Although Curle does not condone throwing objects onto the pitch or invasions, he commiserates with their situation.

“I can sympathise massively with the fans. They see their club dropping like a stone and get no interaction from the owners," he said.

“I don’t think they should be involved in Oldham Athletic Football Club. That’s not based on results, that’s based on my relationship with them.

“If you’re a manager of a football club and you’re not given a plan or a structure to work from, how are you going to be successful?

“Every time you try to speak to someone at the football club, they’re going. Some good people, who potentially could have had a lot to offer the football club, but it’s just accepted that people go, and they are replaced with a cheaper option.
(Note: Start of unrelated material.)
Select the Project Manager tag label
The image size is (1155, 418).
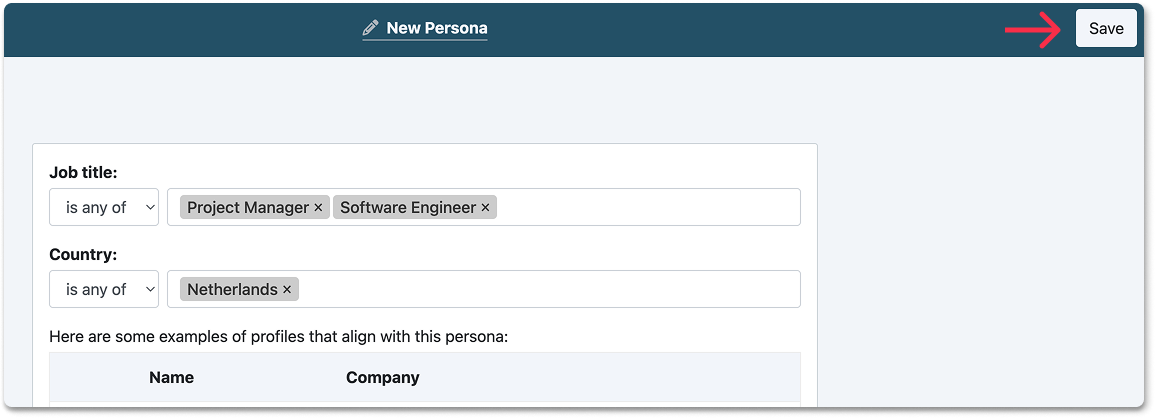pyautogui.click(x=248, y=208)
“I think very quickly professional people realise that environment is not conducive to success, so they move on.

“You have to encourage them to move on to better themselves.

“There’s no investment, no plan and nothing to buy into.”

Yet, despite it all, Curle does not regret taking the job on in the first instance, or prolonging his stay. Quite the opposite in fact.

“Even up until I left I enjoyed working there, I enjoyed the football club. Probably a lot of it was to do with what Oldham was like when I played against them. I always thought it was a difficult place to go to, there was a hunger about the place when you first walked in,” he explained.

“Being part of a team that reignites that, that was the exciting part.

“And then you have a look at what’s in the building, you know there’s a lot of work to do. Do I regret re-signing? I regret leaving more than anything, because I do believe I could have changed it.

“I knew I needed two transfer windows. That’s not two transfer windows to get the club into the top seven, it had to be a process and a slow process to stay up, mid-table, top of the bottom half of the table, and then by that time three or four years down the line previous regimes’ recruitment would have been long gone and we would have gone back to basics and gone back to the understanding of a League Two football club. Whereas trying to get back, it’s not easier, it’s harder because you haven’t got the attraction of League status. And some of the teams competing now in the National League are more suited to the National League than what Oldham are, and not just purely financially.

“But if they think they can go down a division and it will be less expensive... the biggest fear is they could be gone for a long time.”